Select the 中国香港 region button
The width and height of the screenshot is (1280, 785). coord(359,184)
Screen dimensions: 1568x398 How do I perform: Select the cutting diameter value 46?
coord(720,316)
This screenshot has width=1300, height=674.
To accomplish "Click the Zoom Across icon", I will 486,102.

****************************************

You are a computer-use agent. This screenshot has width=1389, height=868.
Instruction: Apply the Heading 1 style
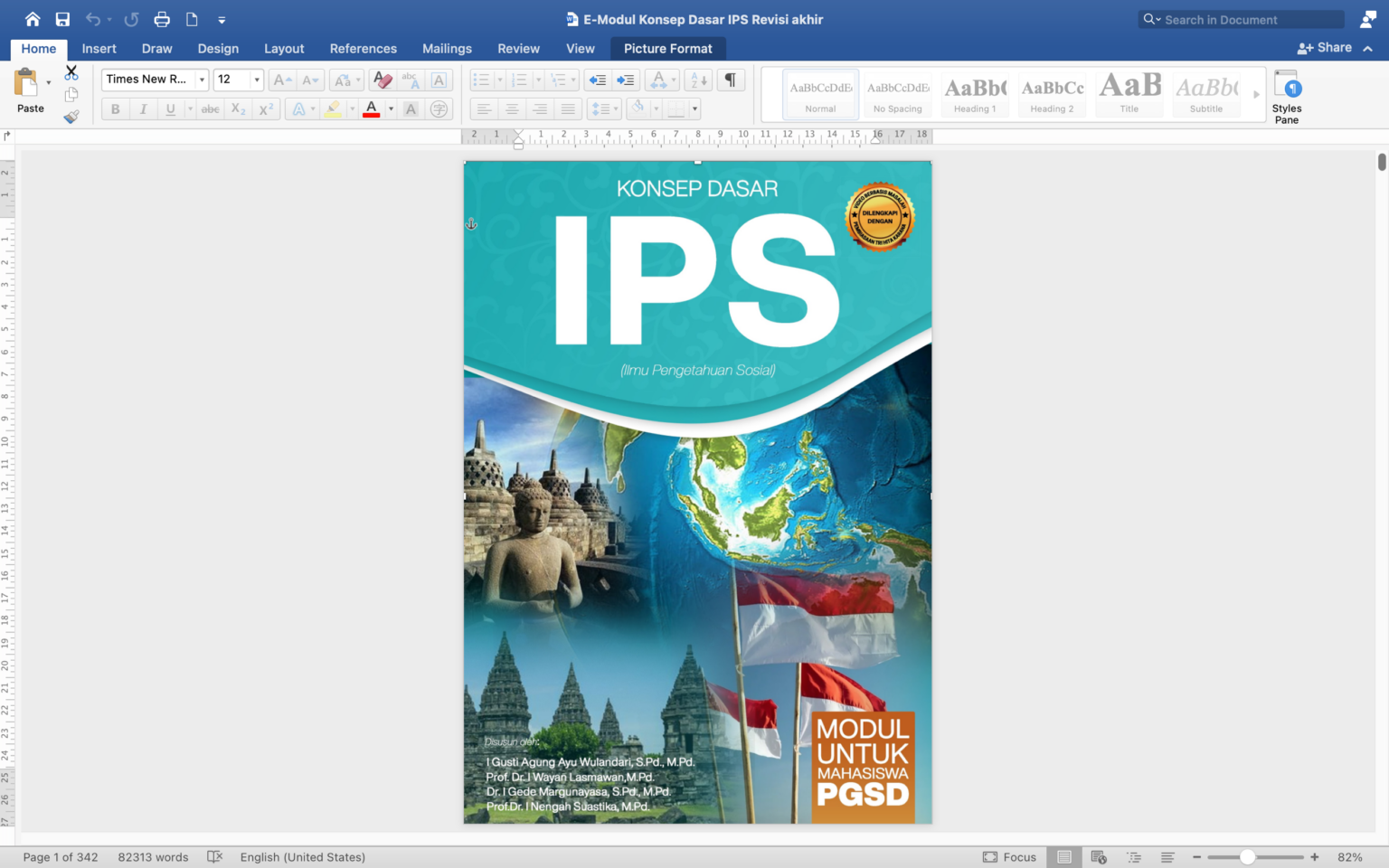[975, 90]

****************************************

— PROBLEM —
For the listing above, state how many lines hold the string "This", giving the number alone.

— WRITTEN ANSWER —
2